● EXTRACTED ENTRIES:
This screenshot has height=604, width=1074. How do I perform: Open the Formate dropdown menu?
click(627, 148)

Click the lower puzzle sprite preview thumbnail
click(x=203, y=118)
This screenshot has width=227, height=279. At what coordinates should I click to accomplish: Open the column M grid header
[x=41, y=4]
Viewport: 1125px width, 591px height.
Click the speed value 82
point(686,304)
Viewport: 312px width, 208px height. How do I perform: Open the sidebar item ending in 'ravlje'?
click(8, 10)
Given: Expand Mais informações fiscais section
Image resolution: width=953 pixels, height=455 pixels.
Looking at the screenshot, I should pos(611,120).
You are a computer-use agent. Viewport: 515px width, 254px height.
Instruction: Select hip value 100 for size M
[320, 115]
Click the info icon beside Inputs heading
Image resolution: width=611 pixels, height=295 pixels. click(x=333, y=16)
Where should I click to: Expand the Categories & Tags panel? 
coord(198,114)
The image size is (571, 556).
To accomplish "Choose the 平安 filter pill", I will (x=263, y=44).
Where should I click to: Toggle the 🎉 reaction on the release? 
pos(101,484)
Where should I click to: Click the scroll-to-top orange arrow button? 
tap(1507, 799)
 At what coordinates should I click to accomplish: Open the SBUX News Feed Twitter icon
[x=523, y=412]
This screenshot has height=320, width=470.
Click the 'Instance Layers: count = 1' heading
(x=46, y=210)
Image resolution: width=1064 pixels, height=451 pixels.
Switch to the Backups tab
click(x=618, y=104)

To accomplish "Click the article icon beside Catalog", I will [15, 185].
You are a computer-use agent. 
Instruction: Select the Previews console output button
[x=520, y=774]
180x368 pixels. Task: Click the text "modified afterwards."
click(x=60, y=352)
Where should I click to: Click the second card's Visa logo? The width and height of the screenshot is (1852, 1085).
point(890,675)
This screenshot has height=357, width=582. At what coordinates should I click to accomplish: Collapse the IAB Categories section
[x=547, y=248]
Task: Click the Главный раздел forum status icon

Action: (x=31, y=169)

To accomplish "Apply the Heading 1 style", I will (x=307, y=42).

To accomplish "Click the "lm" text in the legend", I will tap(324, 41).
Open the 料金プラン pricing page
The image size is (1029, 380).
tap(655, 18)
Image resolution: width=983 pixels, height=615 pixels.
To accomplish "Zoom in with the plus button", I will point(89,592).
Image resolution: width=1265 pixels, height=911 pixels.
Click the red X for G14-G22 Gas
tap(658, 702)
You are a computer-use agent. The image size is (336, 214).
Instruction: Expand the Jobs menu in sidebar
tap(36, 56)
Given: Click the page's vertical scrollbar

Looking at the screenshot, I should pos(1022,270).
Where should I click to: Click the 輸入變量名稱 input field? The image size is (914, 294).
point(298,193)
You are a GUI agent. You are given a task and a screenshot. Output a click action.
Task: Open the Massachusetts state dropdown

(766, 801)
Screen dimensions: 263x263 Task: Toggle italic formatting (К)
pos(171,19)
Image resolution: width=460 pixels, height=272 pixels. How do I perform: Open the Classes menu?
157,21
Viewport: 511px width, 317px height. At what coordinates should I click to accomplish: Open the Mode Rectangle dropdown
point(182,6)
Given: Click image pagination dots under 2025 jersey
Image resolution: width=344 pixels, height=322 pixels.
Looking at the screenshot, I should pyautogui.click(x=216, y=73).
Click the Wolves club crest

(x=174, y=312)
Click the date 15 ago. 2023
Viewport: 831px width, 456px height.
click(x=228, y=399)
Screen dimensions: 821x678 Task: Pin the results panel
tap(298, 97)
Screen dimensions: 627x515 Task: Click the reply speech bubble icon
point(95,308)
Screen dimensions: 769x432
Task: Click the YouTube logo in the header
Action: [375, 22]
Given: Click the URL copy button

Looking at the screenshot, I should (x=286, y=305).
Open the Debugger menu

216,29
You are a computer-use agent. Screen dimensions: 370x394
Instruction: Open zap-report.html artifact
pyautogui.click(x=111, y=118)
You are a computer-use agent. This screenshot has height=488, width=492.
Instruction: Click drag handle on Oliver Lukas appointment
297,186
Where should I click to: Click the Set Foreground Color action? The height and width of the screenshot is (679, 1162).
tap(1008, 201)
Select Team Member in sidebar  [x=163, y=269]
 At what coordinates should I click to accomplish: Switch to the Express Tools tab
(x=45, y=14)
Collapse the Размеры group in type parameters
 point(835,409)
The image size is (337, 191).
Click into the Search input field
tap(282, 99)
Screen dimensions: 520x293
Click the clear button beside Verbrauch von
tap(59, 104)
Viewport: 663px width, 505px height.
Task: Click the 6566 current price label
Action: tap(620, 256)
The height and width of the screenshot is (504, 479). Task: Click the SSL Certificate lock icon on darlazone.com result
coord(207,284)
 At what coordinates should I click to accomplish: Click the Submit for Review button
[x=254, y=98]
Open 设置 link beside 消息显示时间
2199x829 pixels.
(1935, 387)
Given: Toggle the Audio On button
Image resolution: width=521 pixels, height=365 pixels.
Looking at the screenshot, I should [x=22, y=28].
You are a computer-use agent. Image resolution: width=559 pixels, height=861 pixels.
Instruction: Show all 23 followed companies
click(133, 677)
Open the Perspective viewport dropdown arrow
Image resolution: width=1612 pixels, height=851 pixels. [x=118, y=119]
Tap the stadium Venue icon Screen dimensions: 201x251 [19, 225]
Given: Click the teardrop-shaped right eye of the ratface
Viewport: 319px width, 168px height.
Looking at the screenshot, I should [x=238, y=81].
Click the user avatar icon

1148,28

● EXERCISE BRIEF: Copy out each of the records above word for word, leaving nothing out.

● RESULT OF THIS TASK:
This screenshot has height=604, width=1074. How do I perform: Open the Formate dropdown menu?
click(627, 148)

Click the lower puzzle sprite preview thumbnail
click(x=203, y=118)
This screenshot has width=227, height=279. At what coordinates should I click to accomplish: Open the column M grid header
[x=41, y=4]
Viewport: 1125px width, 591px height.
Click the speed value 82
point(686,304)
Viewport: 312px width, 208px height. How do I perform: Open the sidebar item ending in 'ravlje'?
click(8, 10)
Given: Expand Mais informações fiscais section
Image resolution: width=953 pixels, height=455 pixels.
Looking at the screenshot, I should pos(611,120).
You are a computer-use agent. Viewport: 515px width, 254px height.
Instruction: Select hip value 100 for size M
[320, 115]
Click the info icon beside Inputs heading
Image resolution: width=611 pixels, height=295 pixels. click(x=333, y=16)
Where should I click to: Expand the Categories & Tags panel? 
coord(198,114)
The image size is (571, 556).
To accomplish "Choose the 平安 filter pill", I will (x=263, y=44).
Where should I click to: Toggle the 🎉 reaction on the release? 
pos(101,484)
Where should I click to: Click the scroll-to-top orange arrow button? 
tap(1507, 799)
 At what coordinates should I click to accomplish: Open the SBUX News Feed Twitter icon
[x=523, y=412]
This screenshot has height=320, width=470.
Click the 'Instance Layers: count = 1' heading
(x=46, y=210)
Image resolution: width=1064 pixels, height=451 pixels.
Switch to the Backups tab
click(x=618, y=104)

To accomplish "Click the article icon beside Catalog", I will [15, 185].
You are a computer-use agent. 
Instruction: Select the Previews console output button
[x=520, y=774]
180x368 pixels. Task: Click the text "modified afterwards."
click(x=60, y=352)
Where should I click to: Click the second card's Visa logo? The width and height of the screenshot is (1852, 1085).
point(890,675)
This screenshot has height=357, width=582. At what coordinates should I click to accomplish: Collapse the IAB Categories section
[x=547, y=248]
Task: Click the Главный раздел forum status icon

Action: (x=31, y=169)

To accomplish "Apply the Heading 1 style", I will (x=307, y=42).

To accomplish "Click the "lm" text in the legend", I will tap(324, 41).
Open the 料金プラン pricing page
The image size is (1029, 380).
tap(655, 18)
Image resolution: width=983 pixels, height=615 pixels.
To accomplish "Zoom in with the plus button", I will point(89,592).
Image resolution: width=1265 pixels, height=911 pixels.
Click the red X for G14-G22 Gas
tap(658, 702)
You are a computer-use agent. The image size is (336, 214).
Instruction: Expand the Jobs menu in sidebar
tap(36, 56)
Given: Click the page's vertical scrollbar

Looking at the screenshot, I should pos(1022,270).
Where should I click to: Click the 輸入變量名稱 input field? The image size is (914, 294).
point(298,193)
You are a GUI agent. You are given a task and a screenshot. Output a click action.
Task: Open the Massachusetts state dropdown

(766, 801)
Screen dimensions: 263x263 Task: Toggle italic formatting (К)
pos(171,19)
Image resolution: width=460 pixels, height=272 pixels. How do I perform: Open the Classes menu?
157,21
Viewport: 511px width, 317px height. At what coordinates should I click to accomplish: Open the Mode Rectangle dropdown
point(182,6)
Given: Click image pagination dots under 2025 jersey
Image resolution: width=344 pixels, height=322 pixels.
Looking at the screenshot, I should pyautogui.click(x=216, y=73).
Click the Wolves club crest

(x=174, y=312)
Click the date 15 ago. 2023
Viewport: 831px width, 456px height.
click(x=228, y=399)
Screen dimensions: 821x678 Task: Pin the results panel
tap(298, 97)
Screen dimensions: 627x515 Task: Click the reply speech bubble icon
point(95,308)
Screen dimensions: 769x432
Task: Click the YouTube logo in the header
Action: [375, 22]
Given: Click the URL copy button

Looking at the screenshot, I should (x=286, y=305).
Open the Debugger menu

216,29
You are a computer-use agent. Screen dimensions: 370x394
Instruction: Open zap-report.html artifact
pyautogui.click(x=111, y=118)
You are a computer-use agent. This screenshot has height=488, width=492.
Instruction: Click drag handle on Oliver Lukas appointment
297,186
Where should I click to: Click the Set Foreground Color action? The height and width of the screenshot is (679, 1162).
tap(1008, 201)
Select Team Member in sidebar  [x=163, y=269]
 At what coordinates should I click to accomplish: Switch to the Express Tools tab
(x=45, y=14)
Collapse the Размеры group in type parameters
 point(835,409)
The image size is (337, 191).
Click into the Search input field
tap(282, 99)
Screen dimensions: 520x293
Click the clear button beside Verbrauch von
tap(59, 104)
Viewport: 663px width, 505px height.
Task: Click the 6566 current price label
Action: tap(620, 256)
The height and width of the screenshot is (504, 479). Task: Click the SSL Certificate lock icon on darlazone.com result
coord(207,284)
 At what coordinates should I click to accomplish: Click the Submit for Review button
[x=254, y=98]
Open 设置 link beside 消息显示时间
2199x829 pixels.
(1935, 387)
Given: Toggle the Audio On button
Image resolution: width=521 pixels, height=365 pixels.
Looking at the screenshot, I should [x=22, y=28].
You are a computer-use agent. Image resolution: width=559 pixels, height=861 pixels.
Instruction: Show all 23 followed companies
click(133, 677)
Open the Perspective viewport dropdown arrow
Image resolution: width=1612 pixels, height=851 pixels. [x=118, y=119]
Tap the stadium Venue icon Screen dimensions: 201x251 [19, 225]
Given: Click the teardrop-shaped right eye of the ratface
Viewport: 319px width, 168px height.
Looking at the screenshot, I should [x=238, y=81].
Click the user avatar icon

1148,28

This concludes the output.